### RECORDS SUPPLIED
..........
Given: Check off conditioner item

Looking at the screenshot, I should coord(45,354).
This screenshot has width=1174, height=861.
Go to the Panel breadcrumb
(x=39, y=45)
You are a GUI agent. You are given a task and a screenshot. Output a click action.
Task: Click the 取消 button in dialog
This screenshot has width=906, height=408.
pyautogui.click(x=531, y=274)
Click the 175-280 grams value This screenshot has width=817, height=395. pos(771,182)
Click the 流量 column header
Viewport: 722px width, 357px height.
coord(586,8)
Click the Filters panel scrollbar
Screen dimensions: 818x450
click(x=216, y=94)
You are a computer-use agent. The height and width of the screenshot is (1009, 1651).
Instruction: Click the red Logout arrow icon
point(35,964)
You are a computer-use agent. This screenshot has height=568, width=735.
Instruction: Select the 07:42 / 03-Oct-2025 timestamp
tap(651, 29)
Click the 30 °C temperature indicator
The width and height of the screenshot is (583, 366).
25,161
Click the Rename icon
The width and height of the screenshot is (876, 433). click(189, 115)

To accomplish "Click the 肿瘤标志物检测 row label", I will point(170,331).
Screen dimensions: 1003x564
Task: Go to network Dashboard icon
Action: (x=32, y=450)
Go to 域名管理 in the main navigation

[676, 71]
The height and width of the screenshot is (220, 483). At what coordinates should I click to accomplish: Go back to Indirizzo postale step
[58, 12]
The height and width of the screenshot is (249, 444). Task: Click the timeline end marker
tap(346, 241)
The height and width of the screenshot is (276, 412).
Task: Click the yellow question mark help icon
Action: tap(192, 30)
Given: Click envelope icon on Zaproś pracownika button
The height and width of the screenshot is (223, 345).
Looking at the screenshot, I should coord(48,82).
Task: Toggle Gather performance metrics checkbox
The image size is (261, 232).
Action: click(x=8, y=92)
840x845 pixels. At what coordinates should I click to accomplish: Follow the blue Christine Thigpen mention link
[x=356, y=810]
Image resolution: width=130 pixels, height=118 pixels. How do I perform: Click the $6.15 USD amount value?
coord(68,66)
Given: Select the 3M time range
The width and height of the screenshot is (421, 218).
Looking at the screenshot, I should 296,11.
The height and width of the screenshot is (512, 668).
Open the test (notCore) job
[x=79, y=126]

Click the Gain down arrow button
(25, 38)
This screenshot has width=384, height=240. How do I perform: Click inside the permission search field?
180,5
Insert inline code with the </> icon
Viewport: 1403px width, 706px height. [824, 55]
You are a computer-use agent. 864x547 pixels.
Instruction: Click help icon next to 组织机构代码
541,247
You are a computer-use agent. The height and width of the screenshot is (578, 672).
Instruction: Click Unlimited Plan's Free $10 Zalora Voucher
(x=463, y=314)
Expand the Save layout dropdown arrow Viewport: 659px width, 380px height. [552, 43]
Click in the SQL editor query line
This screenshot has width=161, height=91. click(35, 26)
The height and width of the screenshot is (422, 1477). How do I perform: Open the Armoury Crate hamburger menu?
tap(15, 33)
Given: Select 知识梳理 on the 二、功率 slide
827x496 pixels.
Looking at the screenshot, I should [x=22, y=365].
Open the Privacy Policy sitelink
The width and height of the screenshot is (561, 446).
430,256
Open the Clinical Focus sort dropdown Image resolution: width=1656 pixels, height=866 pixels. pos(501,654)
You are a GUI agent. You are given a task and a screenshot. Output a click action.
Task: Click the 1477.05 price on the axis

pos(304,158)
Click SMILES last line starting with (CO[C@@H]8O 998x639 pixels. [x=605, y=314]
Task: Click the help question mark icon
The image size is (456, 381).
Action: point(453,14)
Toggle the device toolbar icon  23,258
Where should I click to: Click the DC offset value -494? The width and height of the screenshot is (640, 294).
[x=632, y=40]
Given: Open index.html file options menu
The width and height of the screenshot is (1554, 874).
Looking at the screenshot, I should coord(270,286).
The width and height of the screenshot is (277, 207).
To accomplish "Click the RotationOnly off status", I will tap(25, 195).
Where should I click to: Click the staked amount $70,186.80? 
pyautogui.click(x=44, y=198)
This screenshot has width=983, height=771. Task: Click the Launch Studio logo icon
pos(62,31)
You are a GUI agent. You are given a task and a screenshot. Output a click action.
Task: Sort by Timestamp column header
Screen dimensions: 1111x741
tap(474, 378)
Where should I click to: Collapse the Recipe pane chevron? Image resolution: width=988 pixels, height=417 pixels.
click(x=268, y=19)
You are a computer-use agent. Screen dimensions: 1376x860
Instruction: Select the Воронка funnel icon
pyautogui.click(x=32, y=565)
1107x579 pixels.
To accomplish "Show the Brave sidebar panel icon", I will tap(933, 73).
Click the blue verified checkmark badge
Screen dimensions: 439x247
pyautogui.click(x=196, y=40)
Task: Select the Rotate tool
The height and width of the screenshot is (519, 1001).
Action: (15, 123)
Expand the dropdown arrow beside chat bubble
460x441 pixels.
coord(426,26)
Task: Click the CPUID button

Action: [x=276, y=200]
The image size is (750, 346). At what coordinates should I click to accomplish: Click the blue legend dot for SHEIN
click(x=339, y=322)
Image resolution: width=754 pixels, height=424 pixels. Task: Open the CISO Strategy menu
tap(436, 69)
..........
Reproduce word for word the records from their first line through the line containing "tap(651, 29)", with that line included, and nothing else.

### RESPONSE TO THIS EXERCISE
Given: Check off conditioner item

Looking at the screenshot, I should coord(45,354).
This screenshot has width=1174, height=861.
Go to the Panel breadcrumb
(x=39, y=45)
You are a GUI agent. You are given a task and a screenshot. Output a click action.
Task: Click the 取消 button in dialog
This screenshot has width=906, height=408.
pyautogui.click(x=531, y=274)
Click the 175-280 grams value This screenshot has width=817, height=395. pos(771,182)
Click the 流量 column header
Viewport: 722px width, 357px height.
coord(586,8)
Click the Filters panel scrollbar
Screen dimensions: 818x450
click(x=216, y=94)
You are a computer-use agent. The height and width of the screenshot is (1009, 1651).
Instruction: Click the red Logout arrow icon
point(35,964)
You are a computer-use agent. This screenshot has height=568, width=735.
Instruction: Select the 07:42 / 03-Oct-2025 timestamp
tap(651, 29)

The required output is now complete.